Late-occurring contrast-enhancing brain lesions (CEBLs) have been observed on MRI follow-up in low-grade glioma (LGG) patients post-proton therapy. Predictive risk-models for this endpoint identified a dose-averaged linear energy transfer (LET)-dependent proton relative biological effectiveness (RBE) effect on CEBL occurrence and increased radiosensitivity of the cerebral periventricular region (VP). This work aimed to design a stable risk-minimizing treatment planning (TP) concept addressing these intertwined risk factors through a classically formulated optimization problem.
The concept was developed in RayStation-research 11B IonPG featuring a variable-RBE-based optimizer involving 20 LGG patients with varying target volume localizations and risk-factor contributions. Classical cost functions penalizing dose, dose-volume-histogram points, and equivalent uniform dose were used to formulate the optimization problem, and a new set of structures was introduced to actively spare the VP, control high LET regions, and de-escalate the dose outside the gross tumor volume.
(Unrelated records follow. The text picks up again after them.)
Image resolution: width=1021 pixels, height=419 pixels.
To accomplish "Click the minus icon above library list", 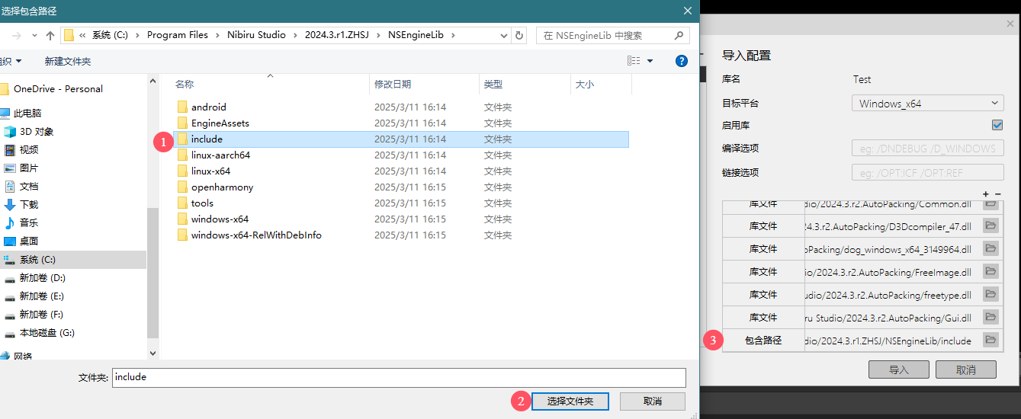I will coord(997,194).
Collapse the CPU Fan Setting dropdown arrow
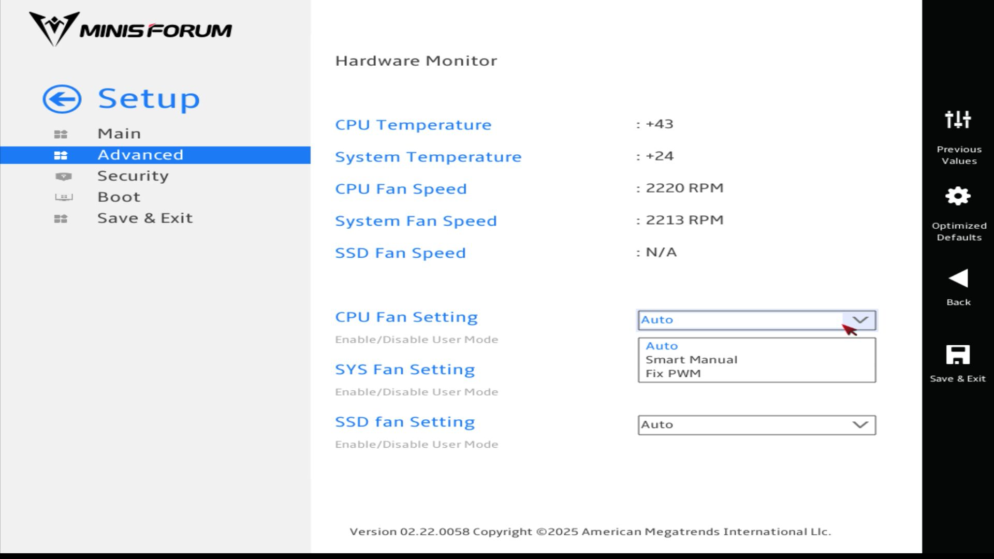The image size is (994, 559). [860, 320]
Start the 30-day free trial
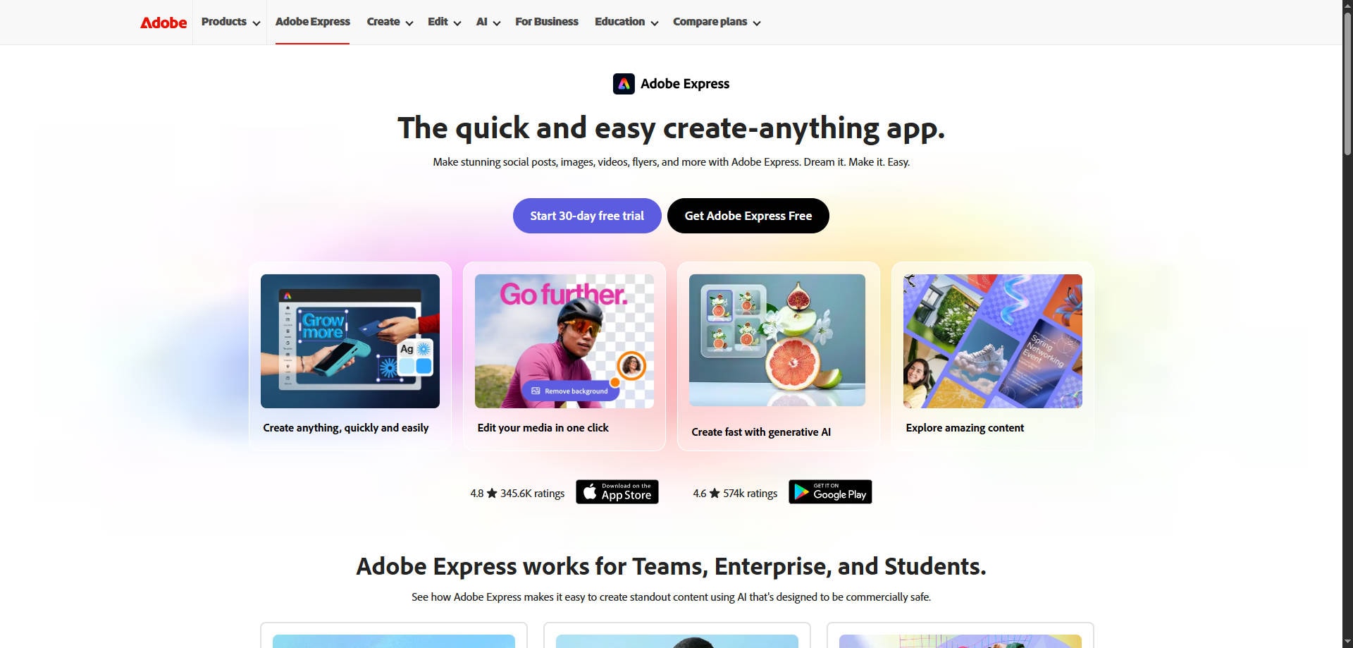Screen dimensions: 1353x648 point(587,216)
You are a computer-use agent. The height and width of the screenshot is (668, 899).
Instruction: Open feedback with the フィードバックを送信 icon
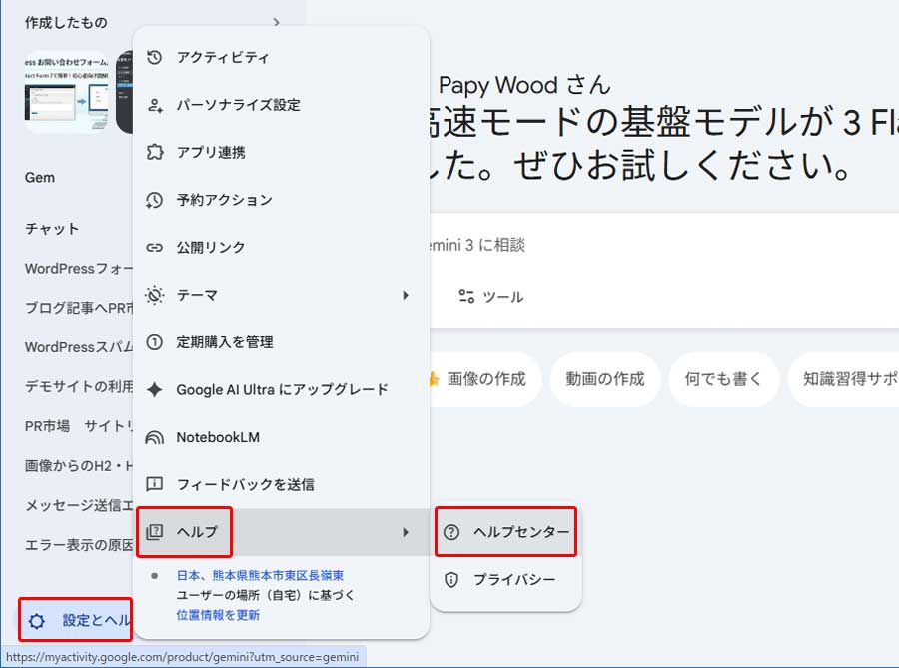(x=155, y=485)
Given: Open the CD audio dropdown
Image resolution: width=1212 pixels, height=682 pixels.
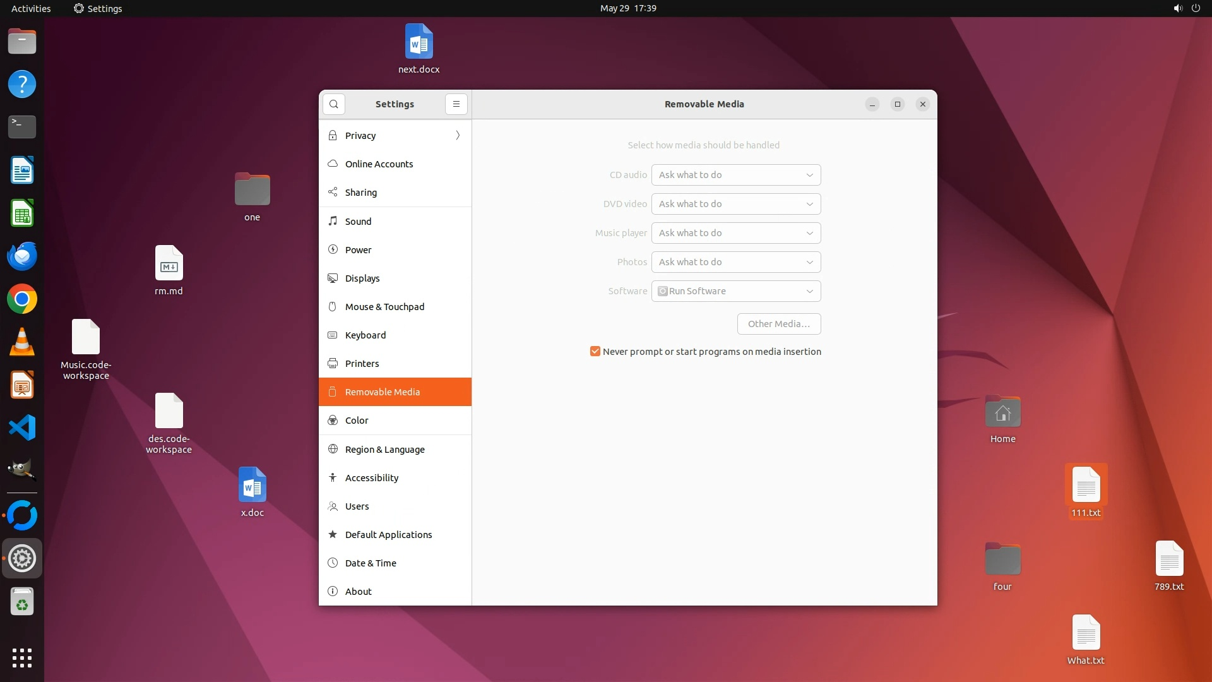Looking at the screenshot, I should (x=735, y=175).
Target volume coverage and organ-at-risk sparing were robustly evaluated, and Normal Tissue Complication Probabilities (NTCP) for CEBL occurrence were quantified.
The concept yielded stable optimization outcomes for all considered subjects. Risk hot spots were successfully mitigated, and an NTCP reduction of up to 79 % was observed compared to conventional TP while maintaining target coverage, demonstrating the feasibility of the chosen model-based approach.
With the proposed TP protocol, we close the gap between predictive risk-modeling and practical risk-mitigation in the clinic and provide a concept for CEBL avoidance with the potential to advance treatment precision for LGG patients.
质子治疗后,低级别胶质瘤(LGG)患者的 MRI 随访中观察到迟发性增强脑病变(CEBL)。预测该终点的风险模型确定了剂量平均线性能量传递(LET)依赖性质子相对生物效应(RBE)对 CEBL 发生的影响,以及大脑脑室周围区域(VP)的放射敏感性增加。这项工作旨在通过经典优化问题设计一种稳定的风险最小化治疗计划(TP)概念,以解决这些相互交织的风险因素。
该概念是在 RayStation-research 11B IonPG 中开发的,具有基于可变 RBE 的优化器,涉及 20 名具有不同靶区定位和风险因素贡献的 LGG 患者。经典的成本函数惩罚剂量、剂量-体积直方图点和等效均匀剂量,用于制定优化问题,并引入了一组新的结构,以主动保护 VP、控制高 LET 区域和降低肿瘤体积外的剂量。对靶区覆盖率和器官风险保护进行了稳健评估,并量化了 CEBL 发生的正常组织并发症概率(NTCP)。
该概念为所有考虑的患者都产生了稳定的优化结果。成功减轻了风险热点,与传统 TP 相比,观察到 NTCP 降低了高达 79%,同时保持了靶区覆盖,证明了所选基于模型方法的可行性。
通过提出的 TP 方案,我们缩小了预测风险模型和临床实际风险缓解之间的差距,并提供了一种避免 CEBL 的概念,有可能提高 LGG 患者的治疗精度。